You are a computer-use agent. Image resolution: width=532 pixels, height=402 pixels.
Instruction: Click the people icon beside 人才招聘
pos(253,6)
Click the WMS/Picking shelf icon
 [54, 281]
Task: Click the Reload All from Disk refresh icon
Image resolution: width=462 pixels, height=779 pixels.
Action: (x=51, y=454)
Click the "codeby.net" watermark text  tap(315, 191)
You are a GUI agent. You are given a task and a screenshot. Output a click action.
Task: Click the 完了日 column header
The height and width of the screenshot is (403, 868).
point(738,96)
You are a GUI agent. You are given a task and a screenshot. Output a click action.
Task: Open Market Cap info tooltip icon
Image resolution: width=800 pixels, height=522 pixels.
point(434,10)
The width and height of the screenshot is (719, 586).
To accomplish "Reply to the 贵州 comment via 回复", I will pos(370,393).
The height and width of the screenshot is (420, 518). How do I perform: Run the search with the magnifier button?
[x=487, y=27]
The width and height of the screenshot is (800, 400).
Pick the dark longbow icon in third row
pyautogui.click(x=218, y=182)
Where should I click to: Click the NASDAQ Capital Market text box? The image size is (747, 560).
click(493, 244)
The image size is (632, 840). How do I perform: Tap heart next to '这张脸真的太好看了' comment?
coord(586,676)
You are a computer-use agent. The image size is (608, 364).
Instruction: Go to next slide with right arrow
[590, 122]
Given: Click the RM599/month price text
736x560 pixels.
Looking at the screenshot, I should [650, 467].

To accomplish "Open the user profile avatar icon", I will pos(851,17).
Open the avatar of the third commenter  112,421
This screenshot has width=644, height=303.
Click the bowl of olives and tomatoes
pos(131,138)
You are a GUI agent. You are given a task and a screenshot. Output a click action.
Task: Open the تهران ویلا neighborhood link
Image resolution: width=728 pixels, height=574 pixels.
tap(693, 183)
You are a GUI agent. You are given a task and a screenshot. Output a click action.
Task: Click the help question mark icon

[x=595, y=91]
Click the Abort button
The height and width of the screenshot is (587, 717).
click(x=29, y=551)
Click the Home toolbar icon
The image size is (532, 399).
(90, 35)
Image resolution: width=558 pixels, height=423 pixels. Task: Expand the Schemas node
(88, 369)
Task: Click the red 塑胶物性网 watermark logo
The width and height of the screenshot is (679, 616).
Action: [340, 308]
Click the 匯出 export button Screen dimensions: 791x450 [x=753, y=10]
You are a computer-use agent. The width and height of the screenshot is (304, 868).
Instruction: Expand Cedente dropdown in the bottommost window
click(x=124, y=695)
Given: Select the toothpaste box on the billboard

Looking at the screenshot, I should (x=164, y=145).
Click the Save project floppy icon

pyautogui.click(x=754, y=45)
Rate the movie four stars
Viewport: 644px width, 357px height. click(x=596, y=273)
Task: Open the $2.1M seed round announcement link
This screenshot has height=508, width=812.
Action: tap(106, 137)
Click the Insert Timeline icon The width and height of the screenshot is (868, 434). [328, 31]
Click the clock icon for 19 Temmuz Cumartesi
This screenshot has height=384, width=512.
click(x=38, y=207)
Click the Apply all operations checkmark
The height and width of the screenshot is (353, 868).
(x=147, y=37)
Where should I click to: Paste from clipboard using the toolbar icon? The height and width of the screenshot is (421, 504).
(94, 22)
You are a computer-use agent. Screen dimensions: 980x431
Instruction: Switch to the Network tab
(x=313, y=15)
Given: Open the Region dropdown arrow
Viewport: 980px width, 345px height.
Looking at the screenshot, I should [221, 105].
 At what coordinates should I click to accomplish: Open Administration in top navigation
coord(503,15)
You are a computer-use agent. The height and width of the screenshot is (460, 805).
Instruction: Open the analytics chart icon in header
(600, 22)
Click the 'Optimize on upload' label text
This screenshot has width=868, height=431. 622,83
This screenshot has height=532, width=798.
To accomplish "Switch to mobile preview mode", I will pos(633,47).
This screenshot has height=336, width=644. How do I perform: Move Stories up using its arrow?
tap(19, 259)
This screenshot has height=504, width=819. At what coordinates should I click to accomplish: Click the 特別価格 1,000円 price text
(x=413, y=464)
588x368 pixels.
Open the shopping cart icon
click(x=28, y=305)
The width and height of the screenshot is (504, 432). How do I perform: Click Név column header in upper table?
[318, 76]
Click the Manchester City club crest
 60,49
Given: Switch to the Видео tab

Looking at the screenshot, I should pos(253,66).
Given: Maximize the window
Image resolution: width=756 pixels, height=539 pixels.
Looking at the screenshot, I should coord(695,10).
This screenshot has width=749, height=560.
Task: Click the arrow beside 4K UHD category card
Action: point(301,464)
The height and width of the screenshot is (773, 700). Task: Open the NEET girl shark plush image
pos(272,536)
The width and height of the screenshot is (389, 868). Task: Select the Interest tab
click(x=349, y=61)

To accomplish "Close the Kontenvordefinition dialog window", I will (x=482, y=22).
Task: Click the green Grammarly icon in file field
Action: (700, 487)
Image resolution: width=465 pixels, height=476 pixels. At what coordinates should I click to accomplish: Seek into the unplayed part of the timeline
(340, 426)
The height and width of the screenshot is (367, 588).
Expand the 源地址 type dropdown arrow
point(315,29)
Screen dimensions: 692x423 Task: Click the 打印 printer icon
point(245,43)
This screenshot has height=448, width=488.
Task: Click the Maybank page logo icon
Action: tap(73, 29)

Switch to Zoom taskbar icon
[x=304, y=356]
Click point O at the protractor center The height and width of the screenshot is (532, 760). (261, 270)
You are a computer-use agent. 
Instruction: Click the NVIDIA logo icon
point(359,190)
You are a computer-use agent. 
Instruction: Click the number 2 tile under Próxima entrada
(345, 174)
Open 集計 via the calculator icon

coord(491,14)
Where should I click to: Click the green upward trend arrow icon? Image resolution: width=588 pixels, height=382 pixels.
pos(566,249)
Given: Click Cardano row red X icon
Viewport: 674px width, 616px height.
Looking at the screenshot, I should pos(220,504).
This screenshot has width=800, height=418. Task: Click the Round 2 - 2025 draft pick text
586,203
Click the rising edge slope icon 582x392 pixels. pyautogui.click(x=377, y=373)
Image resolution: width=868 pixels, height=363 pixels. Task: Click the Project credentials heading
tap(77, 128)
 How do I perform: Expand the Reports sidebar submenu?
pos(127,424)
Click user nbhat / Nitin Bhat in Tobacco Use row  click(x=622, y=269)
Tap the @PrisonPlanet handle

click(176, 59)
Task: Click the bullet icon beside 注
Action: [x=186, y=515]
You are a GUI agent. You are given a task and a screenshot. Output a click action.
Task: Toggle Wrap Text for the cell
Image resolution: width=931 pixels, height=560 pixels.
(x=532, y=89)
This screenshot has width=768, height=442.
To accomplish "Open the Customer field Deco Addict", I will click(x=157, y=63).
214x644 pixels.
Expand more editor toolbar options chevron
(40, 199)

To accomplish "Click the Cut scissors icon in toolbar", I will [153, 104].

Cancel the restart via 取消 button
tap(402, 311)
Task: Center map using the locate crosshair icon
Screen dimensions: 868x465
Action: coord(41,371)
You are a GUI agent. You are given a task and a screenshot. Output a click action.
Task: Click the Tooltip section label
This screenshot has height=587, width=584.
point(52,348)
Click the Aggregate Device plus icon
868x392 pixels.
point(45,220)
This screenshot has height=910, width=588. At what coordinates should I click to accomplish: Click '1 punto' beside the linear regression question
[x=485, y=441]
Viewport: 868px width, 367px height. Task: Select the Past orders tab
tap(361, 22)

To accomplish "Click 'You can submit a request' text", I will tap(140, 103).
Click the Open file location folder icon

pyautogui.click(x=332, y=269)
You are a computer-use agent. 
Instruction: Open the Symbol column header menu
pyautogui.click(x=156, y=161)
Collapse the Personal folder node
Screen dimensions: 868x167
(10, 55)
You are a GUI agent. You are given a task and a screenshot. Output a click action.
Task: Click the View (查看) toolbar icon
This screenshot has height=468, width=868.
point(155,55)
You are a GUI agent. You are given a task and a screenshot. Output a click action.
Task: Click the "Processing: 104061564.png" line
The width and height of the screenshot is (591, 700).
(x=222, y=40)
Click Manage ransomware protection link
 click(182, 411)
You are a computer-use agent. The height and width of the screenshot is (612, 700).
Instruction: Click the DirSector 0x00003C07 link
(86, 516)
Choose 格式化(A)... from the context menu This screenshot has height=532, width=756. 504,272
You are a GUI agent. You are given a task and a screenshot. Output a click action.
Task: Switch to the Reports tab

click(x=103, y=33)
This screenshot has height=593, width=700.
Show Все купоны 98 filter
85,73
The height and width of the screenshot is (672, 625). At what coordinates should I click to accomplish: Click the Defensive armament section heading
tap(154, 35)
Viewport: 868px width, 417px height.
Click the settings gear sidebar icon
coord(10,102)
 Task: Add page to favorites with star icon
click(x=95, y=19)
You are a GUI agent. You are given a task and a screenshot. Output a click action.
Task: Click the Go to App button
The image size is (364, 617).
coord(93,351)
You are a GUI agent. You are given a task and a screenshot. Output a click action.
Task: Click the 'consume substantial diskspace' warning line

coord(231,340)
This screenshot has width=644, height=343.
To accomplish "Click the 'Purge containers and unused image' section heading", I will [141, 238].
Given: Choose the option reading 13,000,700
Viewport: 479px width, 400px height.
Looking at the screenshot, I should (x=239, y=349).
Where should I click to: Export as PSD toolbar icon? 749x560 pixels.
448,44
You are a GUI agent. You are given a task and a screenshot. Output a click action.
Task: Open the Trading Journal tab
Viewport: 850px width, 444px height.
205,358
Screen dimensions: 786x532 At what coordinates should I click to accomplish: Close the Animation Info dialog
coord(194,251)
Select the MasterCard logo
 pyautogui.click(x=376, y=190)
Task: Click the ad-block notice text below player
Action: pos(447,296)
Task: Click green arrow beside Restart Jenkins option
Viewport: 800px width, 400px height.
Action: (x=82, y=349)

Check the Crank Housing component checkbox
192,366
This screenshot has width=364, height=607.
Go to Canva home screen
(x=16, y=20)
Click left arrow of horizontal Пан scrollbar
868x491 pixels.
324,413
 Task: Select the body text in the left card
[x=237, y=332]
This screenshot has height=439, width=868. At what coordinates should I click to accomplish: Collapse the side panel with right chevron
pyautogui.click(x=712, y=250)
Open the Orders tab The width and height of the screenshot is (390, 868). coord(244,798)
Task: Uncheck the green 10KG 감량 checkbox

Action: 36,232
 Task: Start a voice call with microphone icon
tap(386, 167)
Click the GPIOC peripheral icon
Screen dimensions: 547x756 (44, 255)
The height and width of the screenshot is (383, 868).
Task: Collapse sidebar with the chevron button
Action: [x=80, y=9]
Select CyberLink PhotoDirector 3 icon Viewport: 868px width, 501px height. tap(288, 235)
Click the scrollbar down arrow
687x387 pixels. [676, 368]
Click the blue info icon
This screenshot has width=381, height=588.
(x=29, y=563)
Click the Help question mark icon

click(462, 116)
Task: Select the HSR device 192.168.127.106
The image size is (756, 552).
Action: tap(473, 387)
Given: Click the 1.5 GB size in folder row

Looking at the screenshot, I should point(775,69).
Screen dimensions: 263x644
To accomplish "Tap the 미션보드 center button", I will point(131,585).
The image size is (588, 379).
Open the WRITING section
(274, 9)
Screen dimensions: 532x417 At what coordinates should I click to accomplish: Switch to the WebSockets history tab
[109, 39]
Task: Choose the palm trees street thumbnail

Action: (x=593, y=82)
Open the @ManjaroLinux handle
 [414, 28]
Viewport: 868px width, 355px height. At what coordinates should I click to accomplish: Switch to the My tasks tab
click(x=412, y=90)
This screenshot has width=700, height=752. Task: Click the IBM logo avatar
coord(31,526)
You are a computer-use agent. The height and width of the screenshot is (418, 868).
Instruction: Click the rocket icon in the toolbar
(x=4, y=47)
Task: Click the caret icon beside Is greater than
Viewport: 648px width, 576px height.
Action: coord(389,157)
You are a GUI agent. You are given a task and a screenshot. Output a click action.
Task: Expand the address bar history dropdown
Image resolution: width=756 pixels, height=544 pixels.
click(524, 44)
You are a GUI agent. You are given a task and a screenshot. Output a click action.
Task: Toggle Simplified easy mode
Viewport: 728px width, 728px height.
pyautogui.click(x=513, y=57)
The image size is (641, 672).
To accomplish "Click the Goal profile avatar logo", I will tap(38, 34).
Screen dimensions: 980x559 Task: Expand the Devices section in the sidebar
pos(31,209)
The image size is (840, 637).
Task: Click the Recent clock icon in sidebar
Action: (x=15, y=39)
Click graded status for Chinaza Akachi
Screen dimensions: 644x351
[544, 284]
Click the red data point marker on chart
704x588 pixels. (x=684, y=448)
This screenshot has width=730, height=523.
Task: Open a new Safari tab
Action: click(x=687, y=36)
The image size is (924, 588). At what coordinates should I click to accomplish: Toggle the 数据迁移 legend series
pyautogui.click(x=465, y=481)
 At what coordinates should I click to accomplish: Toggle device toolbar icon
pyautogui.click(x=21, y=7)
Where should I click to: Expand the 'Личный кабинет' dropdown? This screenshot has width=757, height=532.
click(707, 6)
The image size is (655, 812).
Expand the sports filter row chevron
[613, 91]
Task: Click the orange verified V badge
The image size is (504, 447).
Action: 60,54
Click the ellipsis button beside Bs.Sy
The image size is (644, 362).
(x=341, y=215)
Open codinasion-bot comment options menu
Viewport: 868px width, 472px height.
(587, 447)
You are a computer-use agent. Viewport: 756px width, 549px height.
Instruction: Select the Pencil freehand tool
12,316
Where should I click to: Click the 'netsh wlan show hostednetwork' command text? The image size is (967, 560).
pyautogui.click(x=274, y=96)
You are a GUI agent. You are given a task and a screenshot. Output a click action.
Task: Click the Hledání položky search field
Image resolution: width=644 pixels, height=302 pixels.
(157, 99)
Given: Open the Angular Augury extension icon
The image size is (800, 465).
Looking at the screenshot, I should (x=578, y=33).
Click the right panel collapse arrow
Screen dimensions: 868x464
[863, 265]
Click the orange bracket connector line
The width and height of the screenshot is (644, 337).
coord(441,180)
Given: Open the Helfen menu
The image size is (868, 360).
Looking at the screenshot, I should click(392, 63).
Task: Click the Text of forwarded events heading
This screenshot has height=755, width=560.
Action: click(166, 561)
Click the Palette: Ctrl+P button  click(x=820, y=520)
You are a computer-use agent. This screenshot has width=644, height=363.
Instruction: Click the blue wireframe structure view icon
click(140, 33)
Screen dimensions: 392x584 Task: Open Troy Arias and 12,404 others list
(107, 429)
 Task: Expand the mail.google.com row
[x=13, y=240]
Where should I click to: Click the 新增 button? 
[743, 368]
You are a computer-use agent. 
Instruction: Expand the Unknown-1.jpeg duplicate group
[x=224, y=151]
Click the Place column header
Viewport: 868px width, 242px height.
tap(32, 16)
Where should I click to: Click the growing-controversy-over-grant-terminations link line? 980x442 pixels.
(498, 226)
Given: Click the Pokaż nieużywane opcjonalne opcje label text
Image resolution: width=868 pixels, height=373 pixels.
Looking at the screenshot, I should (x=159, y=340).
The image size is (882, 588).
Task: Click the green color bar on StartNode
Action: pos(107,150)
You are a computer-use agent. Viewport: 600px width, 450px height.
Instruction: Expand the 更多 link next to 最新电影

********

• _What the task asks_: A single figure is required: the number of lines above in which the word "mode" occurs.

• _Output of the exercise_: 2